## Given entries
====

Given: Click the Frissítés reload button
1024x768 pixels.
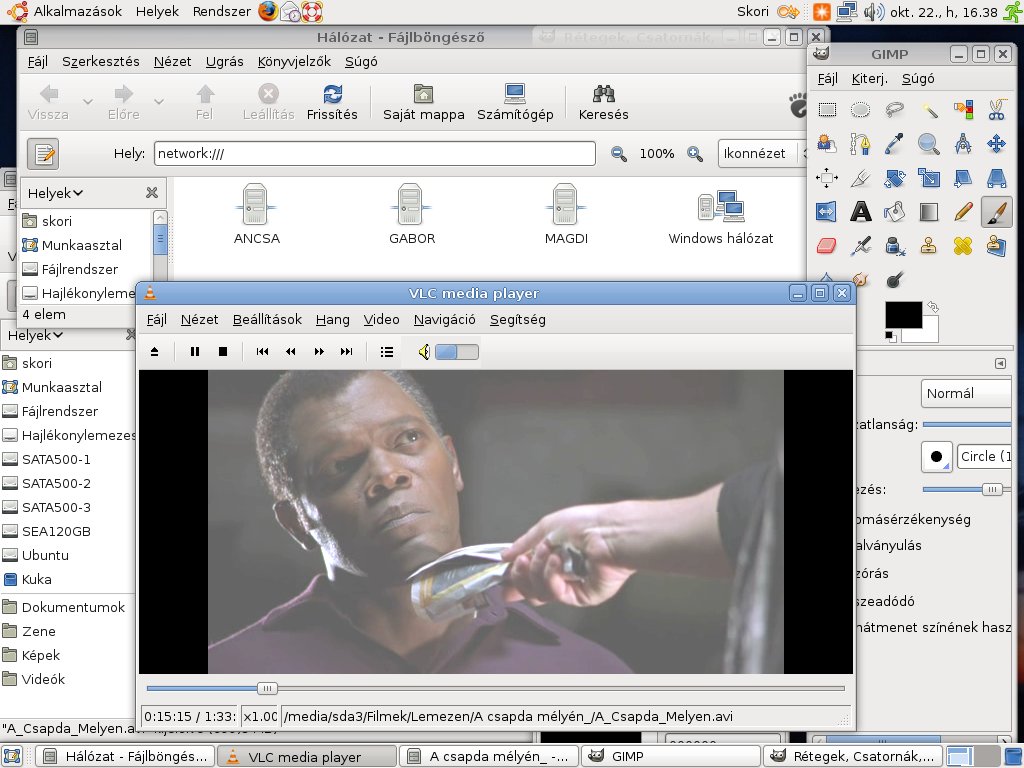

====

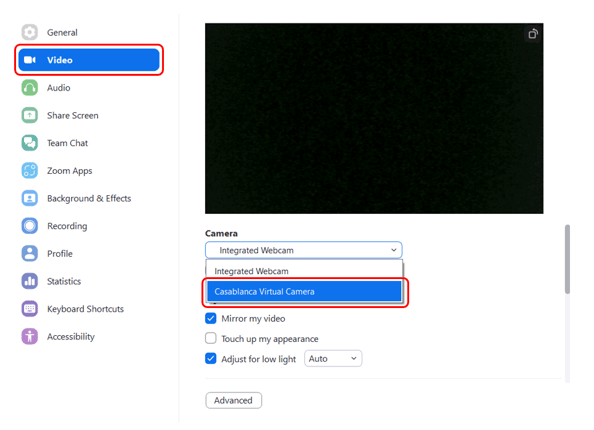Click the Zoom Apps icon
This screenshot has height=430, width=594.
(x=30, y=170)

====

## Exercise description
Starting with the line with "Given: Click the Frissítés reload button" above and going on through the line with "1024x768 pixels.", transcribe every line exactly, both ends included, and add nothing.

## Completed task
Given: Click the Frissítés reload button
1024x768 pixels.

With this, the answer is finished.